• [OP TE LOSSEN OPGAVEN]
(1) Schrijf uit het fragment over de zaak CIT Coin Invest letterlijk over, beginnend bij "Zie bijlage voor" en doorlopend tot en met "345 en 346.".
(2) Geef uit de records alleen de regels vanaf de regel met "The image size is (364, 532)." tot en met de regel met "will click(x=334, y=65)." weer als Markdown-tabel met de kolommen Nr (het rijnummer) en Regel. Laat lege regels weg.

T-596/24 CIT Coin Invest  

Contentverzamelaar

T-596/24 CIT Coin Invest  

Prejudiciële hofzaak

Zie bijlage voor de verwijzingsuitspraak, en klik hier voor het dossier van het Hof van Justitie (voor zover beschikbaar).

Termijnen: Motivering departement:     2 januari 2025
Schriftelijke opmerkingen:                     19 februari 2025

Trefwoorden: btw-vrijstelling, beleggingsgoud

Onderwerp: 
-    Richtlijn 2006/112/EG van de Raad van 28 november 2006 betreffende het gemeenschappelijke stelsel van belasting over de toegevoegde waarde: artikelen 345 en 346.

• [TE VERWERKEN GEGEVENS]
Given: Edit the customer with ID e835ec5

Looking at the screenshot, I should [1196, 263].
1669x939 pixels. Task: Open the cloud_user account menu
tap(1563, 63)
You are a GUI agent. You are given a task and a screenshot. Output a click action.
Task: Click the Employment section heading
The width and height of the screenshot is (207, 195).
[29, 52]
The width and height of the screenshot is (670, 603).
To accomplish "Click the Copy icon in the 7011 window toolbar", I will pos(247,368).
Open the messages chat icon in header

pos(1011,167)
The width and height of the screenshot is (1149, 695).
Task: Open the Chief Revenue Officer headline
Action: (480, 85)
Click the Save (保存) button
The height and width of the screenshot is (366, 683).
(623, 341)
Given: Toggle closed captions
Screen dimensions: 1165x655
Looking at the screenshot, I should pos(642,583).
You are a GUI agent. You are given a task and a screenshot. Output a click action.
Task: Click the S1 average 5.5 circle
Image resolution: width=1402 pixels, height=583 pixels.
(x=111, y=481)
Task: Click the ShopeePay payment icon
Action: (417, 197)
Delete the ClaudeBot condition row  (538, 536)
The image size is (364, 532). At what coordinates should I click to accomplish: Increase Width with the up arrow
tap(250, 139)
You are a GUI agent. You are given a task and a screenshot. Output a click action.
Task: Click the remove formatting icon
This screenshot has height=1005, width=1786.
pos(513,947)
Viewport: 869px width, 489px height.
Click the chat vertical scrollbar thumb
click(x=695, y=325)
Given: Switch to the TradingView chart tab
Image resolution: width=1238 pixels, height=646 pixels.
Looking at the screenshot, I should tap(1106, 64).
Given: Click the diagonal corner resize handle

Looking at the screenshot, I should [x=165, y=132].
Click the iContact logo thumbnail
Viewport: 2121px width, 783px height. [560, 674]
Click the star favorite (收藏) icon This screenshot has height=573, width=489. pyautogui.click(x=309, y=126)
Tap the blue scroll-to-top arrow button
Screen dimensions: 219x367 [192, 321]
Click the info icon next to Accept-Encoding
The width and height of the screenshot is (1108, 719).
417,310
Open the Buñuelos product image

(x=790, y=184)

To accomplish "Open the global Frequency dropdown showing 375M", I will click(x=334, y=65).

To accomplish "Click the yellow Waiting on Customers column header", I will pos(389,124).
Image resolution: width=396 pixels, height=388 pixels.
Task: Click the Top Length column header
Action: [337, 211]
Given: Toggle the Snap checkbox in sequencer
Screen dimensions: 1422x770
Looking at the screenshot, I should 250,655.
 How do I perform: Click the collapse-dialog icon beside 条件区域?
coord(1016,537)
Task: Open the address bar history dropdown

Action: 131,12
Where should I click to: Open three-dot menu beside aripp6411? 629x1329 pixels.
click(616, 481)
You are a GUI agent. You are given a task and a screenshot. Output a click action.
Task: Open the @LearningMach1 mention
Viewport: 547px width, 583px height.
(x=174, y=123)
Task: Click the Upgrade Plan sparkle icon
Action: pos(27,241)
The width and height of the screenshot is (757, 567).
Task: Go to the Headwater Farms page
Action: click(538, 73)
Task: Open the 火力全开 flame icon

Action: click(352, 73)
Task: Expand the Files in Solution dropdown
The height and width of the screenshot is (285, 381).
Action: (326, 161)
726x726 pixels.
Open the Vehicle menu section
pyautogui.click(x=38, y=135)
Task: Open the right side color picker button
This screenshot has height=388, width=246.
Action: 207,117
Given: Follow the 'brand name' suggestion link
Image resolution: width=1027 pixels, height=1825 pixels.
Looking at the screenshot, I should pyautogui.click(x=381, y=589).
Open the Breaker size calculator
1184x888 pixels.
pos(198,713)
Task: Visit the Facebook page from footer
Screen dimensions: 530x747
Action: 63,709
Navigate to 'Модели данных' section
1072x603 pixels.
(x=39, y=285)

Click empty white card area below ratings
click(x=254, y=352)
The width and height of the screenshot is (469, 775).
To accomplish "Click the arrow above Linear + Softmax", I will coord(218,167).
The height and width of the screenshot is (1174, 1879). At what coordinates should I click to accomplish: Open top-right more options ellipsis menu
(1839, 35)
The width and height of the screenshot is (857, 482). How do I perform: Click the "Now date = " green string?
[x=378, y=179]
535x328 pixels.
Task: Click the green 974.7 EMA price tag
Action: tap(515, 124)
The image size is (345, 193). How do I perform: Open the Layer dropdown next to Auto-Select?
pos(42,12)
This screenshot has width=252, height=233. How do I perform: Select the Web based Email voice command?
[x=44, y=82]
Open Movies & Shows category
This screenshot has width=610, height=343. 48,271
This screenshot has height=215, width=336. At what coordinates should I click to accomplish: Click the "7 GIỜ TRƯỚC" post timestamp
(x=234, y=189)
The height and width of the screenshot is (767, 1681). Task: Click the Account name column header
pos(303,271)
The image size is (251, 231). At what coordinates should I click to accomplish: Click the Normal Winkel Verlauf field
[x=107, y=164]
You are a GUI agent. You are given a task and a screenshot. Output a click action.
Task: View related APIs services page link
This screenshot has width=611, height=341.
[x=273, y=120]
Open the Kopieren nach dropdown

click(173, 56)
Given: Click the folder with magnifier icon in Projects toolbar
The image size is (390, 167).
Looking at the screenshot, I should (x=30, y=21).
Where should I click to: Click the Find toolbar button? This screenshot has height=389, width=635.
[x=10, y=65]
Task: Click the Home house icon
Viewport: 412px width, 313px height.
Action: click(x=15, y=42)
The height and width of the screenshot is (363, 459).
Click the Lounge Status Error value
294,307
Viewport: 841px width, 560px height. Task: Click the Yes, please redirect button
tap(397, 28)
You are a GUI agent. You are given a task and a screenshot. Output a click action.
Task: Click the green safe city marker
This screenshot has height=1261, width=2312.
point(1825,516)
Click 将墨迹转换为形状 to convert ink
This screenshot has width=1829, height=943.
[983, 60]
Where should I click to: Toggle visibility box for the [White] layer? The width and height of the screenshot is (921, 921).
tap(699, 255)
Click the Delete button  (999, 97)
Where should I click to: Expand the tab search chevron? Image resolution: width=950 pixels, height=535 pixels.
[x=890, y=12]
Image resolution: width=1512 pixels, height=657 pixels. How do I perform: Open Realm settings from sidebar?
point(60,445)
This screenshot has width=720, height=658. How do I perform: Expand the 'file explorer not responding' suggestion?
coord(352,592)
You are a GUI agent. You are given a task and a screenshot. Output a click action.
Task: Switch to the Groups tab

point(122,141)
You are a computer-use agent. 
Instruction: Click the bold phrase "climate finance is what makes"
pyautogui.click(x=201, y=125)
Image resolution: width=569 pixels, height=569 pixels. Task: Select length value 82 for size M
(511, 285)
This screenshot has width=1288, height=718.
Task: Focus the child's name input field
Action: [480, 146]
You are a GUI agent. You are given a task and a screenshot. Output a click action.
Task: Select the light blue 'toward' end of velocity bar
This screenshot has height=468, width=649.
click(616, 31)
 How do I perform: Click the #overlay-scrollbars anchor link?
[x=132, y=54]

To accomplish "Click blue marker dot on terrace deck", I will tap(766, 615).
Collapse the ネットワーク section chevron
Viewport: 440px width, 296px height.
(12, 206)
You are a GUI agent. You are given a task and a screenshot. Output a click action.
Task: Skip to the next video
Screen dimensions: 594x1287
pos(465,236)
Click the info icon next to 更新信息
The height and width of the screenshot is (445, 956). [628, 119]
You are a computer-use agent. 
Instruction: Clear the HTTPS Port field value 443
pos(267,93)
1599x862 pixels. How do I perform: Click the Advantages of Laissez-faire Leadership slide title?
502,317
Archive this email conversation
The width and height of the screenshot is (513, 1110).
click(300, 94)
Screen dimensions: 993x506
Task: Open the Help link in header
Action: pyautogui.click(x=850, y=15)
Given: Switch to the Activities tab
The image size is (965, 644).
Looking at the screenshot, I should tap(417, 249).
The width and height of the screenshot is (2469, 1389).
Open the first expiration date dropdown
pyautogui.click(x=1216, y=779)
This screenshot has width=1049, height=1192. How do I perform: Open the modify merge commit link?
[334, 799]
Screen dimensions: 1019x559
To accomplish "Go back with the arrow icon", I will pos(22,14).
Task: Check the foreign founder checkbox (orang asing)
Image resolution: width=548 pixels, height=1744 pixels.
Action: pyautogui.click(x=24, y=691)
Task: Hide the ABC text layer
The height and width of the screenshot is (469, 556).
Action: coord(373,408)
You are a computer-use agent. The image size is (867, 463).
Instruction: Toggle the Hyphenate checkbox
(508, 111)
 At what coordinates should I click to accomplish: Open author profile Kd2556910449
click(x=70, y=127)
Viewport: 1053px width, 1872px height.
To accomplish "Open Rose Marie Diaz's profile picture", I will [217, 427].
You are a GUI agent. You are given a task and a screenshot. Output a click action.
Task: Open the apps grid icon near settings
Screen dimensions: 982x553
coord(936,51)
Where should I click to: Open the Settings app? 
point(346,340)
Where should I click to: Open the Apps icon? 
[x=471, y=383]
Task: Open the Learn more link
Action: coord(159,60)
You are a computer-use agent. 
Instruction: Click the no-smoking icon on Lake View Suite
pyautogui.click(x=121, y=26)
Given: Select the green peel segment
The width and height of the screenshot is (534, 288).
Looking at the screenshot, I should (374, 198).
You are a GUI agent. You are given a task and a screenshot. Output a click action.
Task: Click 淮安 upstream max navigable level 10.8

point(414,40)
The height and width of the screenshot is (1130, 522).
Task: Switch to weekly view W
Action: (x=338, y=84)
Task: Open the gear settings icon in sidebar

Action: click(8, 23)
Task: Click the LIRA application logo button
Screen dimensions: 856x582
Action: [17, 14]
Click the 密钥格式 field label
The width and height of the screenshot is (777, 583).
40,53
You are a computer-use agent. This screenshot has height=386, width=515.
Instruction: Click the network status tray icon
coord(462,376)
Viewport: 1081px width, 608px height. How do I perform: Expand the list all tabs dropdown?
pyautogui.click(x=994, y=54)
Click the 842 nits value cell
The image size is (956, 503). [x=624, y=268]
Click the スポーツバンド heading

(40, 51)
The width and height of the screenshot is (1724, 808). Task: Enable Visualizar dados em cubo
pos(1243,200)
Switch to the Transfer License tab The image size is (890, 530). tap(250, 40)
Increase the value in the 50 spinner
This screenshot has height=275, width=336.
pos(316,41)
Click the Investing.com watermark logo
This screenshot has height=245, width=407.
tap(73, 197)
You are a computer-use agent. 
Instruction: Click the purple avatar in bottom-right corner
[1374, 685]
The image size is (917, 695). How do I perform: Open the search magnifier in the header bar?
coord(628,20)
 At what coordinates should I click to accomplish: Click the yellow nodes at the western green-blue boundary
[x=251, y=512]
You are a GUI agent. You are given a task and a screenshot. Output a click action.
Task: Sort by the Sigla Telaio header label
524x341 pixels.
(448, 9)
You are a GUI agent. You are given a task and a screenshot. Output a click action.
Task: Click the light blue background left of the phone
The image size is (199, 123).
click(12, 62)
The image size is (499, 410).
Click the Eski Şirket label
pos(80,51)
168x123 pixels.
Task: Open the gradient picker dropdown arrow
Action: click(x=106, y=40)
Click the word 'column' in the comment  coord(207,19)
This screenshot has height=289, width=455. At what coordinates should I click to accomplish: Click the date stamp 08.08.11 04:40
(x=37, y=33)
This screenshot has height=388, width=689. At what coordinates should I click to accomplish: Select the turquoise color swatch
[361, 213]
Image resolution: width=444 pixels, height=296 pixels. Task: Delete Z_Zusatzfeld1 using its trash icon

• [SCHRIFTELIJKE ANTWOORDEN]
(1)
Zie bijlage voor de verwijzingsuitspraak, en klik hier voor het dossier van het Hof van Justitie (voor zover beschikbaar).

Termijnen: Motivering departement:     2 januari 2025
Schriftelijke opmerkingen:                     19 februari 2025

Trefwoorden: btw-vrijstelling, beleggingsgoud

Onderwerp: 
-    Richtlijn 2006/112/EG van de Raad van 28 november 2006 betreffende het gemeenschappelijke stelsel van belasting over de toegevoegde waarde: artikelen 345 en 346.

(2)
| Nr | Regel |
|---|---|
| 1 | The image size is (364, 532). At what coordinates should I click to accomplish: Increase Width with the up arrow |
| 2 | tap(250, 139) |
| 3 | You are a GUI agent. You are given a task and a screenshot. Output a click action. |
| 4 | Task: Click the remove formatting icon |
| 5 | This screenshot has height=1005, width=1786. |
| 6 | pos(513,947) |
| 7 | Viewport: 869px width, 489px height. |
| 8 | Click the chat vertical scrollbar thumb |
| 9 | click(x=695, y=325) |
| 10 | Given: Switch to the TradingView chart tab |
| 11 | Image resolution: width=1238 pixels, height=646 pixels. |
| 12 | Looking at the screenshot, I should tap(1106, 64). |
| 13 | Given: Click the diagonal corner resize handle |
| 14 | Looking at the screenshot, I should [x=165, y=132]. |
| 15 | Click the iContact logo thumbnail |
| 16 | Viewport: 2121px width, 783px height. [560, 674] |
| 17 | Click the star favorite (收藏) icon This screenshot has height=573, width=489. pyautogui.click(x=309, y=126) |
| 18 | Tap the blue scroll-to-top arrow button |
| 19 | Screen dimensions: 219x367 [192, 321] |
| 20 | Click the info icon next to Accept-Encoding |
| 21 | The width and height of the screenshot is (1108, 719). |
| 22 | 417,310 |
| 23 | Open the Buñuelos product image |
| 24 | (x=790, y=184) |
| 25 | To accomplish "Open the global Frequency dropdown showing 375M", I will click(x=334, y=65). |